(Dataset entries)
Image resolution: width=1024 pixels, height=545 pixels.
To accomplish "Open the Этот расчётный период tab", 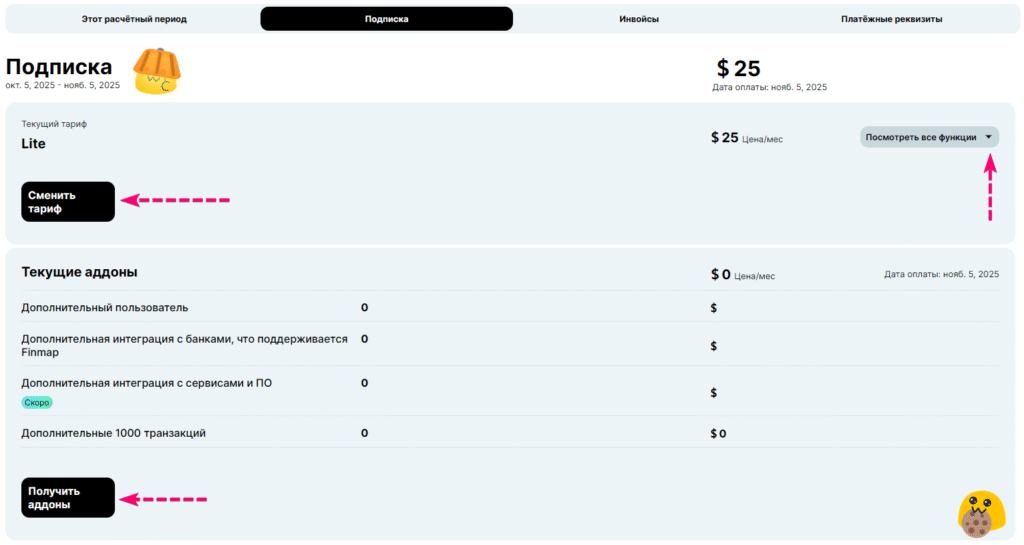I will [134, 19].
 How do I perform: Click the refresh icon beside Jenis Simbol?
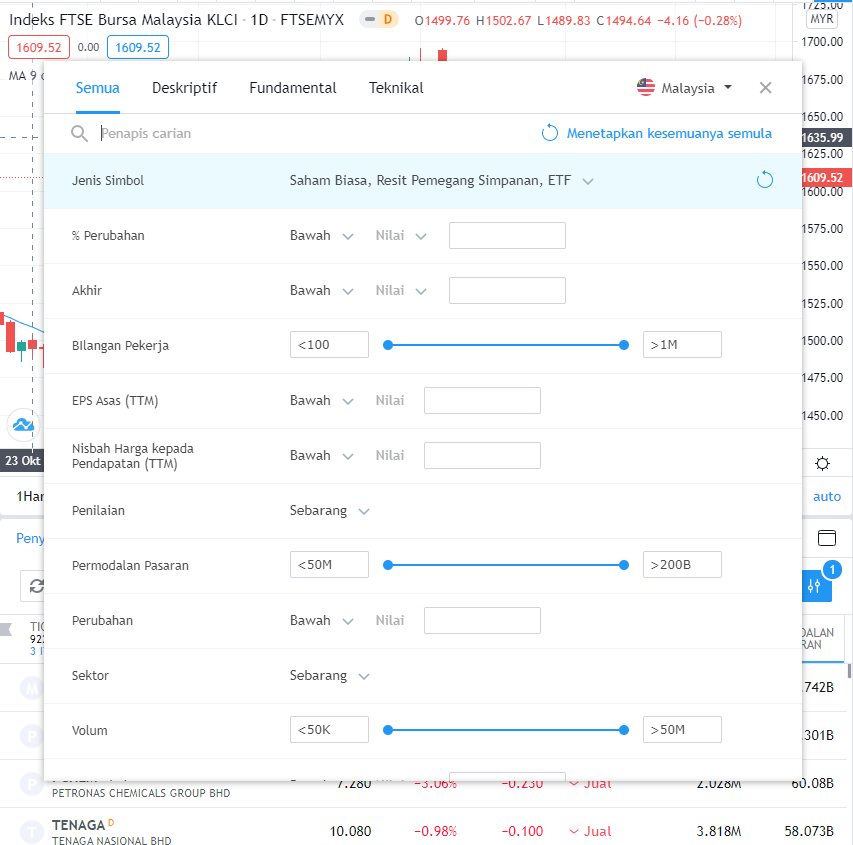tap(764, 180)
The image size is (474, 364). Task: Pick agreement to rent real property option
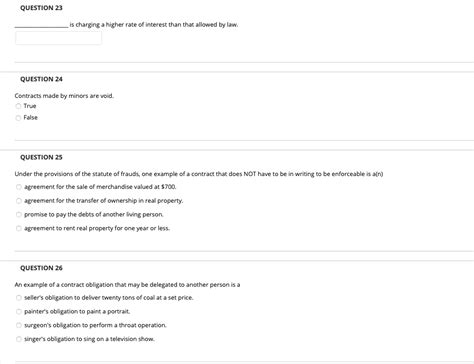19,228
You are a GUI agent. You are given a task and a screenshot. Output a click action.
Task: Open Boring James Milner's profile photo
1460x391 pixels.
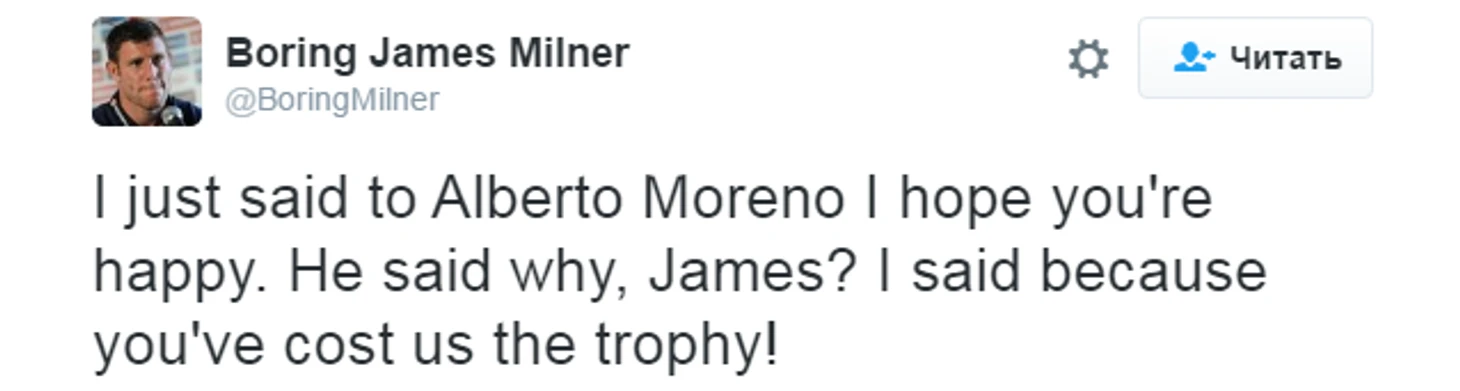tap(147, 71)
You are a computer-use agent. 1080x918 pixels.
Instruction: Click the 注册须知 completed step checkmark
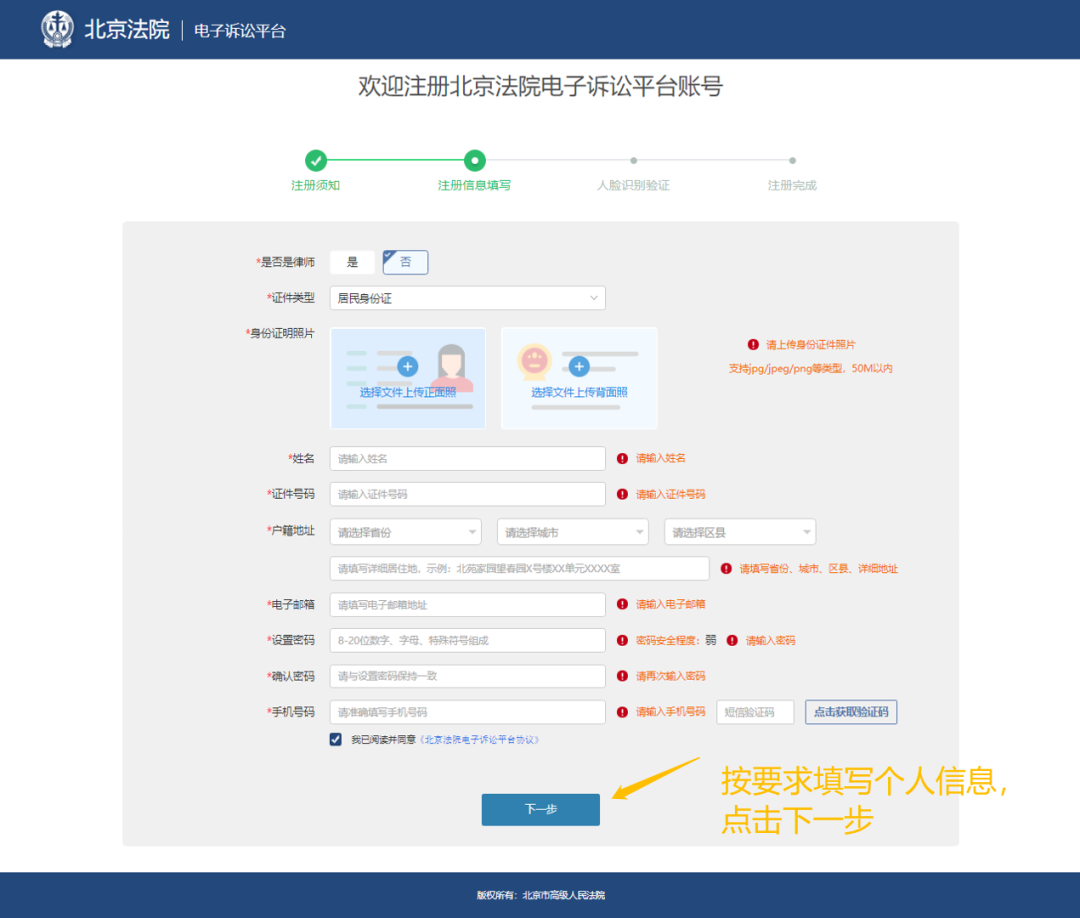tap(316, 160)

* WHAT YOU SHOULD DO: Reproduce every line from the entries that holds the word "agent".

* RESULT OF THE TASK:
You are a GUI agent. You are given a task and a screenshot. Output a click action.
You are a computer-use agent. 1080x918 pixels.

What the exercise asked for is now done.